### TASK DESCRIPTION:
Copy out the items below word for word, beginning with the line that contains "This screenshot has height=868, width=1374." and continuing through the line that contains "Action: 660,58", with both of those lines included.
Begin SUPPLIED INFORMATION
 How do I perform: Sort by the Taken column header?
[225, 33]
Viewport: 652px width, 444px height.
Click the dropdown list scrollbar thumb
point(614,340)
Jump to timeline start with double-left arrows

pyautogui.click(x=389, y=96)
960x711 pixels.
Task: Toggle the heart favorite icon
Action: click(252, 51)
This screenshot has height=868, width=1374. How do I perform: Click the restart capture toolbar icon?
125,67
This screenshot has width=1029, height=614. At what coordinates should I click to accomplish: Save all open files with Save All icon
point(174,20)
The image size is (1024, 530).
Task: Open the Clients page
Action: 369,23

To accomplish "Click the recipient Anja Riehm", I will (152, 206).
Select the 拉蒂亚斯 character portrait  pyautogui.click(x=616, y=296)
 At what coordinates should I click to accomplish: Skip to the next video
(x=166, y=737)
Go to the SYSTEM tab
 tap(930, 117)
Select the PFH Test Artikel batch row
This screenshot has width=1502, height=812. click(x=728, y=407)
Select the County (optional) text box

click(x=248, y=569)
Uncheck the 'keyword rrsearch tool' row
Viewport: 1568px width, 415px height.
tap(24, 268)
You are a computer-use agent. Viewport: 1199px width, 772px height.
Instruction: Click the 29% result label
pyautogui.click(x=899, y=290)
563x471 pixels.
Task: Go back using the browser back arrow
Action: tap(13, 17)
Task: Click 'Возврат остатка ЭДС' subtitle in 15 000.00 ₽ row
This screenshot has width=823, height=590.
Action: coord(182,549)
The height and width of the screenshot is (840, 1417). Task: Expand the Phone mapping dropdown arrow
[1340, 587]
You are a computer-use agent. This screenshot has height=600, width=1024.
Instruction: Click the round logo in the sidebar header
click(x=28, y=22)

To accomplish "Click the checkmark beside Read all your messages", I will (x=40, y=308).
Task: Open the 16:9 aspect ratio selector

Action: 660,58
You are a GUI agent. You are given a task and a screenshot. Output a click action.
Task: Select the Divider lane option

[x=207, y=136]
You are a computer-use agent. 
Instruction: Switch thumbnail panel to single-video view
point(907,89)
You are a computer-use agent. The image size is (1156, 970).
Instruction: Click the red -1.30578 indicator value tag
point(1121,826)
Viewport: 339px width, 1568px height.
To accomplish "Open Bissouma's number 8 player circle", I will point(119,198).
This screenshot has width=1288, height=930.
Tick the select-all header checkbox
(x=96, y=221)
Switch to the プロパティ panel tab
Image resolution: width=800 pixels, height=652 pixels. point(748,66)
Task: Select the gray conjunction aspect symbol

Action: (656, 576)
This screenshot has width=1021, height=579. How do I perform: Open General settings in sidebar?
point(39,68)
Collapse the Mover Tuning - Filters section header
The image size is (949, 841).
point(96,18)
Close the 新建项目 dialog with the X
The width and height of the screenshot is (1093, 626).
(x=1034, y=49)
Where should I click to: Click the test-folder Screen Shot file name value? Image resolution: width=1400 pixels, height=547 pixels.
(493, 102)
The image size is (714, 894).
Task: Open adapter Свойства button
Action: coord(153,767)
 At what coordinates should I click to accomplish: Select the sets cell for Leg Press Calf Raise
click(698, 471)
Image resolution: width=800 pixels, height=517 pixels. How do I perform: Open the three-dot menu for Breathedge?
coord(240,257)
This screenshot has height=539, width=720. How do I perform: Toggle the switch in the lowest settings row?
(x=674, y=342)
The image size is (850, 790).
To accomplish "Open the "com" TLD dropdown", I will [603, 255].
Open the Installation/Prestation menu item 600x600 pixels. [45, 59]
End SUPPLIED INFORMATION
### WORKED ANSWER:
This screenshot has height=868, width=1374. How do I perform: Click the restart capture toolbar icon?
125,67
This screenshot has width=1029, height=614. At what coordinates should I click to accomplish: Save all open files with Save All icon
point(174,20)
The image size is (1024, 530).
Task: Open the Clients page
Action: 369,23

To accomplish "Click the recipient Anja Riehm", I will (152, 206).
Select the 拉蒂亚斯 character portrait  pyautogui.click(x=616, y=296)
 At what coordinates should I click to accomplish: Skip to the next video
(x=166, y=737)
Go to the SYSTEM tab
 tap(930, 117)
Select the PFH Test Artikel batch row
This screenshot has width=1502, height=812. click(x=728, y=407)
Select the County (optional) text box

click(x=248, y=569)
Uncheck the 'keyword rrsearch tool' row
Viewport: 1568px width, 415px height.
tap(24, 268)
You are a computer-use agent. Viewport: 1199px width, 772px height.
Instruction: Click the 29% result label
pyautogui.click(x=899, y=290)
563x471 pixels.
Task: Go back using the browser back arrow
Action: tap(13, 17)
Task: Click 'Возврат остатка ЭДС' subtitle in 15 000.00 ₽ row
This screenshot has width=823, height=590.
Action: coord(182,549)
The height and width of the screenshot is (840, 1417). Task: Expand the Phone mapping dropdown arrow
[1340, 587]
You are a computer-use agent. This screenshot has height=600, width=1024.
Instruction: Click the round logo in the sidebar header
click(x=28, y=22)

To accomplish "Click the checkmark beside Read all your messages", I will (x=40, y=308).
Task: Open the 16:9 aspect ratio selector

Action: 660,58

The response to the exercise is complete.